Non è facile parlare di riconciliazione a chi ha sofferto la morte di un figlio, del marito, della mamma; a chi è rimasto mutilato per il resto della vita dalla cattiveria umana. Per comprenderlo non occorre andare troppo lontano, basta abbassare lo sguardo in noi stessi. Quante volte siamo stati incapaci di perdonare una piccola offesa, uno sgarbo, una scortesia, una mortificazione?

Eppure la risposta a tutti i mali del mondo è proprio in quella piccola parola magica: riconciliazione. Riconcilazione che nasce dal perdono. La pienezza del messaggio che da due millenni ha ammaliato e ammalia milioni di seguaci di Gesù di Nazareth è in quelle parole. Ti perdono, ti chiedo perdono. Non perché non ci sia stato il danno, non perché sia insensibile al male ricevuto. No, ti perdono, ti chiedo perdono perché è l’ unica cosa da fare per continuare a vivere sereno.
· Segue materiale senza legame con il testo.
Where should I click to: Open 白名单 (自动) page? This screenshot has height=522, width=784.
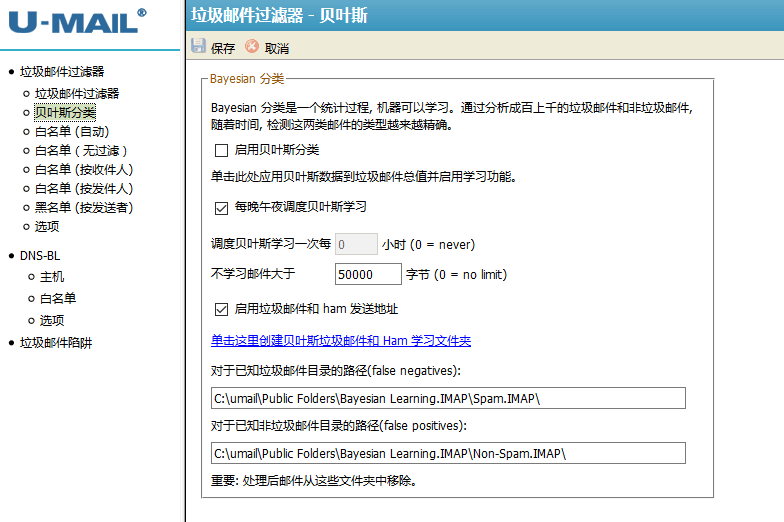[71, 131]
Ti perdono, ti chiedo perdono perché un’ altra strada per non farmi e non farti male non la so trovare, non esiste. Ti perdono, ti chiedo perdono perché il Cristo di cui mi fido e al quale ho affidato la mia vita me lo chiede insistentemente. Addirittura me lo comanda. E lui mi conosce meglio di quanto mi conosca io; mi ama più di quanto penso di amarmi io. Ti perdono, ti chiedo perdono per schiacciare finalmente la testa alla serpe velenosa dell’ odio; per non aprire la porta al vento puzzolente della vendetta. Confessiamolo: qualche volta lo abbiamo assaporato quel veleno. Non ci ha fatto bene, ci ha ingannato, ci ha lasciato la bocca amara come il fiele, il cuore incattivito. Ci ha fatto vomitare, ci ha tenuto svegli la notte, ci ha rubato la pace. Ho bisogno di perdonarti e di essere da te perdonato per iniziare a costruire il futuro, guardare negli occhi i miei e i tuoi figli, e i figli che da essi nasceranno.

Dalla Colombia ci è arrivata in questi giorni una lezione memorabile. Francesco ha incastonato nella storia dell’umanità un’altra pietra miliare. Quanta sofferenza c’è in giro per il mondo, ma anche quanta speranza, quanta voglia di ricominciare. Grazie al Papa abbiamo potuto conoscere i nomi, i volti, le storie di fratelli e sorelle che pur strozzati da un dolore atroce hanno saputo perdonare. Il loro coraggio, la loro fede, la loro coerenza sono semi di una nuova umanità. Ci dicono che possiamo continuare a guardare il mondo con occhi nuovi, occhi di bambini. Che dobbiamo continuare a zappare, irrigare, seminare semi di speranza anche quando la siccità sembra rovinare il raccolto. Impariamo da Francesco.

Impariamo, noi cristiani di antica data, da queste sorelle e fratelli che non parlano per sentito dire. Continuiamo a tirare dal baule bimillenario della nostra fede i brillanti più preziosi, senza badare alla polvere che il tempo ha accumulato. Gesù è il Signore, il Salvatore, il figlio di Dio. Da lui siamo amati di un amore senza limiti. È lui che ci invia a portare l’ annuncio del vangelo che salva senza paura, senza pigrizie.

Se ci comanda di camminare sulle acque, vuol dire che possiamo farlo, che ne abbiamo la capacità. Alle testimonianze che ci sono arrivate dalla Colombia aggiungiamo le nostre piccole storie di ogni giorno. Semi di vangelo gettati nelle pieghe dei giorni. Nello scorrere del tempo queste testimonianze restano come punti fermi, più forti della morte, più grandi dell’ universo. Amare chi ci ama è buona cosa ma non necessita di grande fede. Amare chi ci ha fatto soffrire, ci ha sconvolto la vita, o mette alla berlina il nostro lavoro non sempre è facile ma ci rassicura che siamo sulla buona strada.

Amare come ha amato Gesù: è questo il traguardo al quale noi cristiani dobbiamo tendere. È questa la testimonianza che può cambiare il corso della storia. È di questo che necessitano i nostri contemporanei e le future generazioni.